*Exercise brief*
Make an exact transcript of the lines in the data below, starting with the one containing "This screenshot has width=472, height=1024." and going on through the one containing "Image resolution: width=1568", with both included and the pictures left out.

*Task material*
Segment Open

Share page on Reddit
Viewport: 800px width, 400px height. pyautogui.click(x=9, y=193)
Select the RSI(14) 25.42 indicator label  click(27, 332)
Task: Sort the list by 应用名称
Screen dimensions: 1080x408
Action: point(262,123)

Segment Closed
Segment Open

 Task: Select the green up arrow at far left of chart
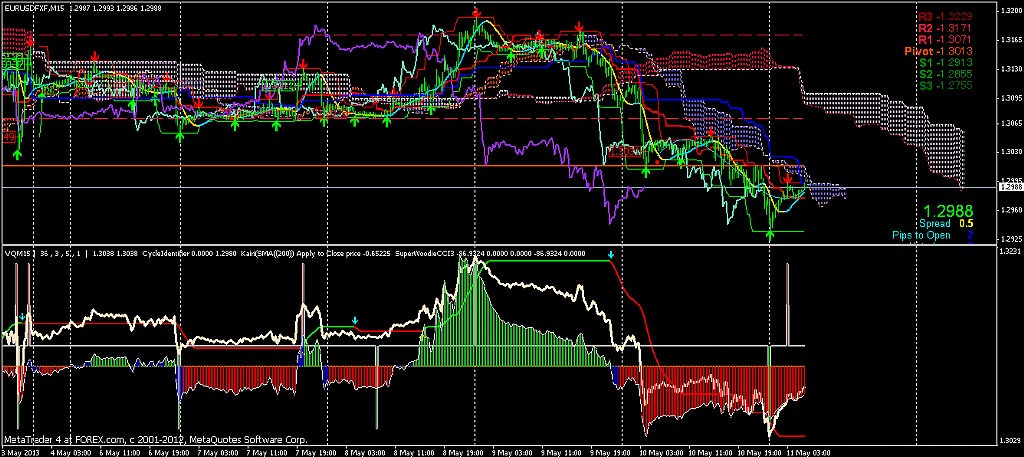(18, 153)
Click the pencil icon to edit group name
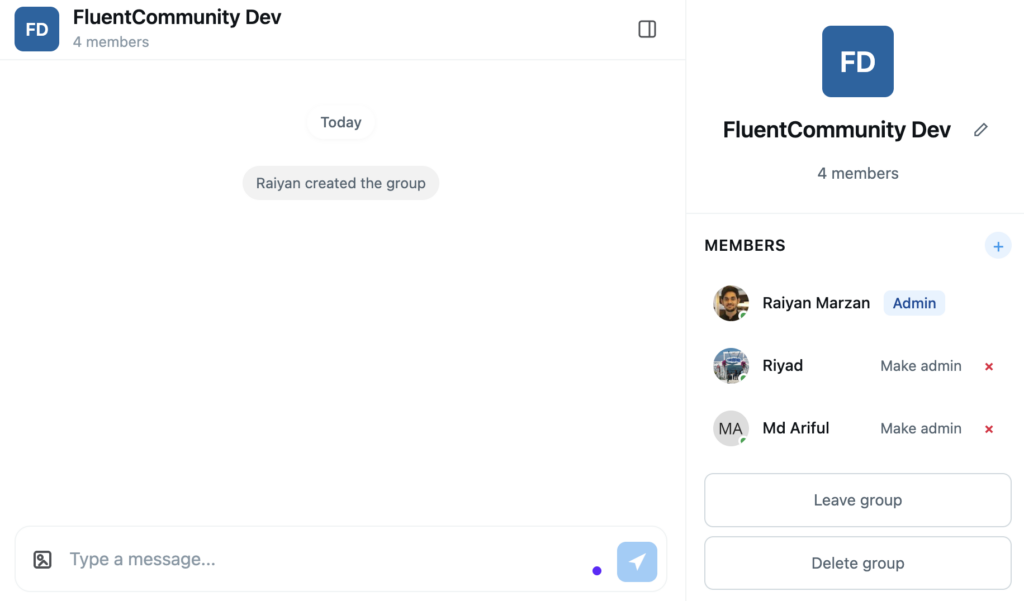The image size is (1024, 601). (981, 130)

Segment Closed
Segment Open

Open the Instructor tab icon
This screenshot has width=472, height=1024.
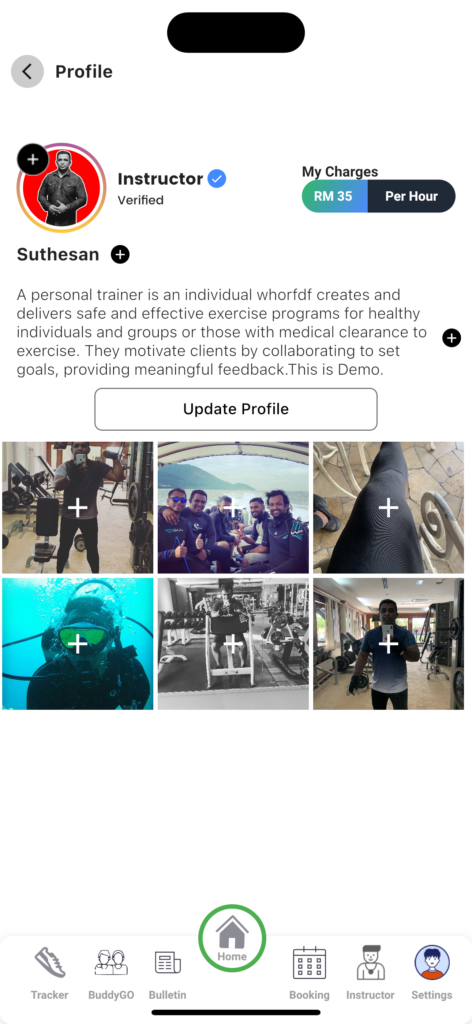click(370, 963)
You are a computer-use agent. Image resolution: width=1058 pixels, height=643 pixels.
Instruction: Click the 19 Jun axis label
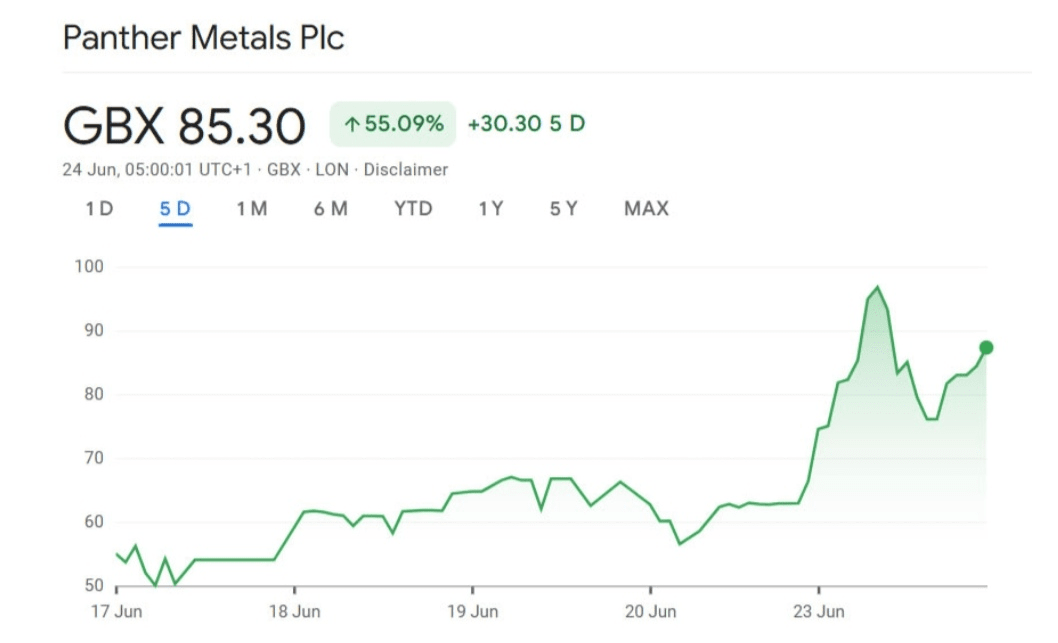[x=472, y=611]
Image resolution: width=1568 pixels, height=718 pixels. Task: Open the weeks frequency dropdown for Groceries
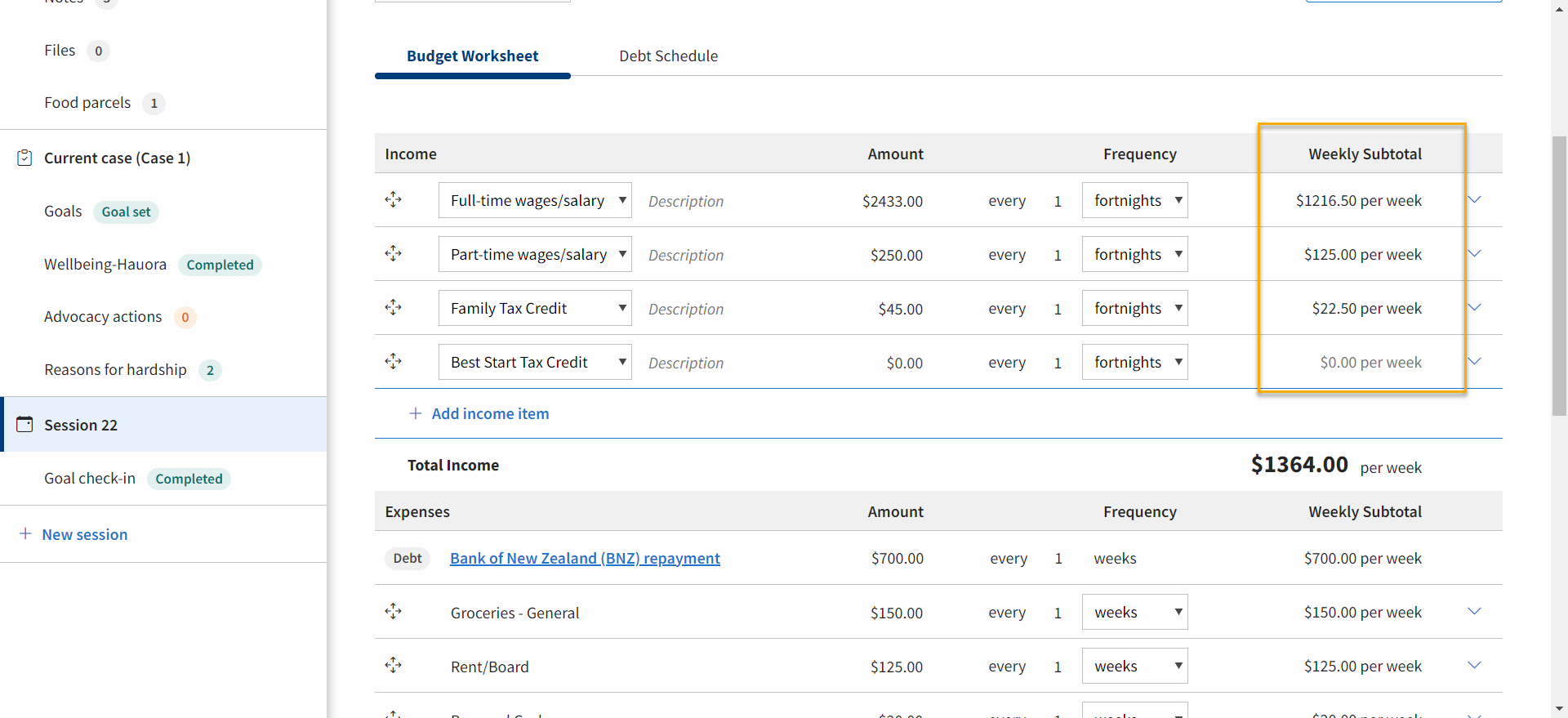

Segment Closed

*Written reply*
This screenshot has width=472, height=1024.
click(370, 963)
You are a computer-use agent. Image resolution: width=1058 pixels, height=643 pixels.
Instruction: Click the 19 Jun axis label
[x=472, y=611]
Image resolution: width=1568 pixels, height=718 pixels. Task: Open the weeks frequency dropdown for Groceries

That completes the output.